Scientific classification
- Kingdom: Animalia
- Phylum: Chordata
- Class: Reptilia
- Order: Squamata
- Suborder: Serpentes
- Family: Prosymnidae
- Genus: Prosymna
- Species: P. frontalis
- Binomial name: Prosymna frontalis (W. Peters, 1867)

= Prosymna frontalis =

- Genus: Prosymna
- Species: frontalis
- Authority: (W. Peters, 1867)

Species of snake

Prosymna frontalis, commonly known as the south-western shovel-snout, is a species of snake native to rocky areas in South Africa, Namibia, and possibly southern Angola.

== Etymology ==
Prosymna frontalis was first described as Temnorhynchus frontalis in 1867 by Wilhelm Peters, a German naturalist and explorer. Peters named the species for the particularly large scales on its nose and head when compared to other species of shovel-snouts.

As a member of the family Prosymnidae, this species is among 19 other shovel-snouts found globally, all of which are burrowing snakes whose diet primarily consists of eggs and small lizards.

== Description ==
Prosymna frontalis adults typically measure from 20-30 cm, with a pattern of speckled tans, oranges, and light greys. Most individuals have thick black banding towards the head, which is flat with larger scaling seen in many burrowing snakes. These scales are somewhat reduced in P. frontalis.

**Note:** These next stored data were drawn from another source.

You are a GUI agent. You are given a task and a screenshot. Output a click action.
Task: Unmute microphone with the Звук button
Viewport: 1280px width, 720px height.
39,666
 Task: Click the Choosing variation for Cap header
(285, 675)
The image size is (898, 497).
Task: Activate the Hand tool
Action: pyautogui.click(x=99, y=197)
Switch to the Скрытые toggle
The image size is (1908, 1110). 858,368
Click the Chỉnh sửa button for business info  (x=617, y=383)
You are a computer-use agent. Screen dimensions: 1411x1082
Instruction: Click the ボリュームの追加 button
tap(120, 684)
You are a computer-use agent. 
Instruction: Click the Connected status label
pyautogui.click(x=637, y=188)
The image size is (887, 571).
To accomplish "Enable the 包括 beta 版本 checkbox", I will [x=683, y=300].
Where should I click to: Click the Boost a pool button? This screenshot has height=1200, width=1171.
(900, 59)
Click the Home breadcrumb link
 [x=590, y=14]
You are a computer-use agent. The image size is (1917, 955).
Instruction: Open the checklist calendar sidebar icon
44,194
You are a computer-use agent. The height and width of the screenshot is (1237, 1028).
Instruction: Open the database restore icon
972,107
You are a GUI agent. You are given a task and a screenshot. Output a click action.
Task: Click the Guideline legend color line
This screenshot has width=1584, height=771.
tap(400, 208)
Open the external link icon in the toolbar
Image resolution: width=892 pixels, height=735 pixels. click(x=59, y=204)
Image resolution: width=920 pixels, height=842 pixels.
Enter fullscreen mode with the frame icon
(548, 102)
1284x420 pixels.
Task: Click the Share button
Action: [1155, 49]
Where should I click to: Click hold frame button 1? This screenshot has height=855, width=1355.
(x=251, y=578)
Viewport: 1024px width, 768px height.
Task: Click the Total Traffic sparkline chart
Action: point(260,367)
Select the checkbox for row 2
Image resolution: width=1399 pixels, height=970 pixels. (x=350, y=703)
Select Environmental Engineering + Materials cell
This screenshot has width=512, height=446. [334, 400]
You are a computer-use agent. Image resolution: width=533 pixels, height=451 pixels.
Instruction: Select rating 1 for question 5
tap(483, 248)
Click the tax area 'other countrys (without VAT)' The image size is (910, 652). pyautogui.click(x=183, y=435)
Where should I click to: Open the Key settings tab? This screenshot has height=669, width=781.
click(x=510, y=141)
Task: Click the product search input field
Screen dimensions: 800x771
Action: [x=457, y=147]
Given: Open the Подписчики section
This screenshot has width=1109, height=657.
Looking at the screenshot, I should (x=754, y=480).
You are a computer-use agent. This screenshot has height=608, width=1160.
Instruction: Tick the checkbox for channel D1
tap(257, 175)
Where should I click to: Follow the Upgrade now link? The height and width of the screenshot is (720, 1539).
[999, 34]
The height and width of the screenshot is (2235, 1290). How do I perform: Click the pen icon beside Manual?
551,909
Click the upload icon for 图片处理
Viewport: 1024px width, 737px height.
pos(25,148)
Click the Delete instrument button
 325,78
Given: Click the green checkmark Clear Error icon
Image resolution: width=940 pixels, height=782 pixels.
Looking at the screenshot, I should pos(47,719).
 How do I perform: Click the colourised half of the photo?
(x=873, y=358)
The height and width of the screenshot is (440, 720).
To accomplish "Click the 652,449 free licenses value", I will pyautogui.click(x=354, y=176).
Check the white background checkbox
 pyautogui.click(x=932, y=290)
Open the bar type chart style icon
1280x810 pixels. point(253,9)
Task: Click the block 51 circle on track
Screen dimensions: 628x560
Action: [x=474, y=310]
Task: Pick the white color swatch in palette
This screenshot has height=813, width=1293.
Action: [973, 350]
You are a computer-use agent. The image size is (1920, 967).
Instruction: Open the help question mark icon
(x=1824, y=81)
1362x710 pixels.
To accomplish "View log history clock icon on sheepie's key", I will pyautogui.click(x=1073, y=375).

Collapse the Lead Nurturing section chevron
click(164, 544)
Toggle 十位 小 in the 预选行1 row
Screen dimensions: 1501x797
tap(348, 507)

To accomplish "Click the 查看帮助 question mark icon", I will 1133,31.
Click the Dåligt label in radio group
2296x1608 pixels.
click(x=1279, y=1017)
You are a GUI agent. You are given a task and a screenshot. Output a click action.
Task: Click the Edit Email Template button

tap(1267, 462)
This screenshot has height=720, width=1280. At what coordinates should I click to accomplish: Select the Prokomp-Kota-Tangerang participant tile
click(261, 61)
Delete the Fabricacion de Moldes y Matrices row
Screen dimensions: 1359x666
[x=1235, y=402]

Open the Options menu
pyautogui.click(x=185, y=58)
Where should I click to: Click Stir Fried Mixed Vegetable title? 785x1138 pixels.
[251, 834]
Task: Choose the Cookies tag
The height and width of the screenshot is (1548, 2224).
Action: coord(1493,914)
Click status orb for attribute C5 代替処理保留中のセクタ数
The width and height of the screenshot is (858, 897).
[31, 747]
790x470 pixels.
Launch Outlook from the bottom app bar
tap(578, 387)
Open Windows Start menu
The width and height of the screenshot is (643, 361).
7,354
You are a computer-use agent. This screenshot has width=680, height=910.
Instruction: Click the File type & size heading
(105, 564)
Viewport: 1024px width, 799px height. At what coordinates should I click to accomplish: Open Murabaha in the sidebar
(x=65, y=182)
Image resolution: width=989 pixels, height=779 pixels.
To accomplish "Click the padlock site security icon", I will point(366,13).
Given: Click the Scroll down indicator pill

== Habitat and activity ==
Notably, P. frontalis have been observed to be less fossorial than other members of their genus and more associated with rocky outcrops. They are typically active at night and after rain. These snakes are slow but effective climbers of the rocky terrain in which they live.

== Reproduction ==
Females generally lay small clutches of 2-3 elongated eggs during mid-summer, when the weather in southern Africa is hot and sunny with frequent thunderstorms. Little else is known regarding breeding habits of this species.

== Diet ==
Like other Prosymna, P. frontalis feeds largely on the eggs of snakes and lizards, most of which have soft, leathery shells. Because P. frontalis is more closely associated with rocky habitats than other Prosymna, where many geckos lay their hard-shelled eggs, they may have lost their anterior maxillary teeth to allow them to feed more easily on gecko eggs.